INSTRUCTIONS FOR THE TASK:
The answer should be one number, the count of lines in the data with "computer".

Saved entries

#####

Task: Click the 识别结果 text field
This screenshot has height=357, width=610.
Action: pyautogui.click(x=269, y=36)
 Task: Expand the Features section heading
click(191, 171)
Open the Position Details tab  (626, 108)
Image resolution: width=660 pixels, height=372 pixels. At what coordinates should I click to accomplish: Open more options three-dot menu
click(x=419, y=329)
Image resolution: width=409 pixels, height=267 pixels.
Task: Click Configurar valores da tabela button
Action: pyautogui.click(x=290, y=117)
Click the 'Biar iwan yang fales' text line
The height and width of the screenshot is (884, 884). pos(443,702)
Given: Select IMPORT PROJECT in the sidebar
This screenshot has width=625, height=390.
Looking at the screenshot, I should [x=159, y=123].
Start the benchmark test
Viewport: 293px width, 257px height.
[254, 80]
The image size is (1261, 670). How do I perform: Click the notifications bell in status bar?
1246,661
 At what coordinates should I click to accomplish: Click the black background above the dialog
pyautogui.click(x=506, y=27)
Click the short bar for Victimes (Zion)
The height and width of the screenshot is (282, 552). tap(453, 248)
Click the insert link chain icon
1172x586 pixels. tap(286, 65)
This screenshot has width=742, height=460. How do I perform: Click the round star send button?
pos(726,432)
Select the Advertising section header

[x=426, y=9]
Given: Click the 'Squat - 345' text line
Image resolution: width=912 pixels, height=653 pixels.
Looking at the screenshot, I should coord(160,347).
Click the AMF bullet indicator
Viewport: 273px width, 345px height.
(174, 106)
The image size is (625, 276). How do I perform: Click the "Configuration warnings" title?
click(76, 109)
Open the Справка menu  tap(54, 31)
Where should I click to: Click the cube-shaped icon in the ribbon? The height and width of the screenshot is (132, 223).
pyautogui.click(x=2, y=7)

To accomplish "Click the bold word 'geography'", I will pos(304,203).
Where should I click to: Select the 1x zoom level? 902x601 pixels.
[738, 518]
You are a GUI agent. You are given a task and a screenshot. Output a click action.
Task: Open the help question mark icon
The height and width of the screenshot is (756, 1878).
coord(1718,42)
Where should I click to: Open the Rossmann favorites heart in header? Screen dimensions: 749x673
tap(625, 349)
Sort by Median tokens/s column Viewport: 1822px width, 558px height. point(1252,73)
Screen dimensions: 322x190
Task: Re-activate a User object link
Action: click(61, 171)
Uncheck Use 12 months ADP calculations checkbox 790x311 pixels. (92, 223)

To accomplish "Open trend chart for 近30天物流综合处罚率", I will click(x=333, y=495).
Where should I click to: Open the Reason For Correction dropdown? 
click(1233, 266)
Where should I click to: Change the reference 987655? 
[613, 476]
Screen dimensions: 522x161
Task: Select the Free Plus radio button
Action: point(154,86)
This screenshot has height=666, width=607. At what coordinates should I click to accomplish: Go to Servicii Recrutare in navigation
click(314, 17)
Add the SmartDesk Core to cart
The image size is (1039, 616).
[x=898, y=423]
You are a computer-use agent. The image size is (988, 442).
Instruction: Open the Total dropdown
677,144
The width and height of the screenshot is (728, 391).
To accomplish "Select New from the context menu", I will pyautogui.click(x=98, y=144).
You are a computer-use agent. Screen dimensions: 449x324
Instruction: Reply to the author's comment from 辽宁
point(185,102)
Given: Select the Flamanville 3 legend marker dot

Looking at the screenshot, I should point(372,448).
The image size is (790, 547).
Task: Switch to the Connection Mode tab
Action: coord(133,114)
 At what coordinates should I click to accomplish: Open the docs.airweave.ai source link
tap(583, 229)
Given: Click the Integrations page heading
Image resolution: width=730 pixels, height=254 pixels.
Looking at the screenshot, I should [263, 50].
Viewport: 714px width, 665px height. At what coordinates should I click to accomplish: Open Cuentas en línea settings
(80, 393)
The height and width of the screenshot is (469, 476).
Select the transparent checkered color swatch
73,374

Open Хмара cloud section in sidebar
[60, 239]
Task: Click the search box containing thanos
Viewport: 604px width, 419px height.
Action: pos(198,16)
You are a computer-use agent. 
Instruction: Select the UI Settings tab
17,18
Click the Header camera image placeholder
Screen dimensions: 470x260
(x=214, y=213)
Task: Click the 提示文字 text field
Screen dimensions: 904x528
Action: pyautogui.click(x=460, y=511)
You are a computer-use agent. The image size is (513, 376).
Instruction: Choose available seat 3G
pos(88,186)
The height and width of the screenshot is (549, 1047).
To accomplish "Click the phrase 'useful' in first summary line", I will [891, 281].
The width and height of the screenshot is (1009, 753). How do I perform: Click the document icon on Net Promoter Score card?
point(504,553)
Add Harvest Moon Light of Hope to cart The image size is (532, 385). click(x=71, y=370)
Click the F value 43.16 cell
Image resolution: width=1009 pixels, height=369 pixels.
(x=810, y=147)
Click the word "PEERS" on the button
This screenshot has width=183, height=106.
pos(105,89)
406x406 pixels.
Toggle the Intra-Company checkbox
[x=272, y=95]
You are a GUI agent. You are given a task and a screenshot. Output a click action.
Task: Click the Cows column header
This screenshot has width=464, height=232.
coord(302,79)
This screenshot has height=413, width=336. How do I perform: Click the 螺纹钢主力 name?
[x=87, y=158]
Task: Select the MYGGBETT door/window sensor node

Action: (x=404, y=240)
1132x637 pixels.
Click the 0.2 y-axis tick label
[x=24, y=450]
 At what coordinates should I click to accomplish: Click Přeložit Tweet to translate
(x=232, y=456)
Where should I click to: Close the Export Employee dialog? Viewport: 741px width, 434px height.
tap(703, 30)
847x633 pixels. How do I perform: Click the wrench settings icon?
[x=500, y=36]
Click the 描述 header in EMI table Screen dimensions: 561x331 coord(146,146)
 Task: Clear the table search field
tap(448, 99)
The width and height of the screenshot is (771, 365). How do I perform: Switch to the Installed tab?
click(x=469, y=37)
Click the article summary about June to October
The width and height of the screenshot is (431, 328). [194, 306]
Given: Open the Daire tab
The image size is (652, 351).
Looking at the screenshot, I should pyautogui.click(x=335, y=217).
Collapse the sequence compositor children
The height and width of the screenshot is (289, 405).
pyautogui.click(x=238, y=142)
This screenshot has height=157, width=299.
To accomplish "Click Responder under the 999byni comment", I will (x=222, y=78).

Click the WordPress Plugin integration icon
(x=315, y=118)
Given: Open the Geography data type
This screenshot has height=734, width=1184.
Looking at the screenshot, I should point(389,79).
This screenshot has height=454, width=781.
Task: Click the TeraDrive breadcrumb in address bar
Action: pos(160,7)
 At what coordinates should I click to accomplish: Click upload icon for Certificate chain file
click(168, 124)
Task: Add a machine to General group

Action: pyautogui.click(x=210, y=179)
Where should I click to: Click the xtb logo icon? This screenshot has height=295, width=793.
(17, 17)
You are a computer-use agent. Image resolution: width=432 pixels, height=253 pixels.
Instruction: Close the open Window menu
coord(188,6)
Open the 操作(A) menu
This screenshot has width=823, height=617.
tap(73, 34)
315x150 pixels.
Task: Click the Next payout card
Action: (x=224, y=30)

#####

SOLUTION BELOW:
5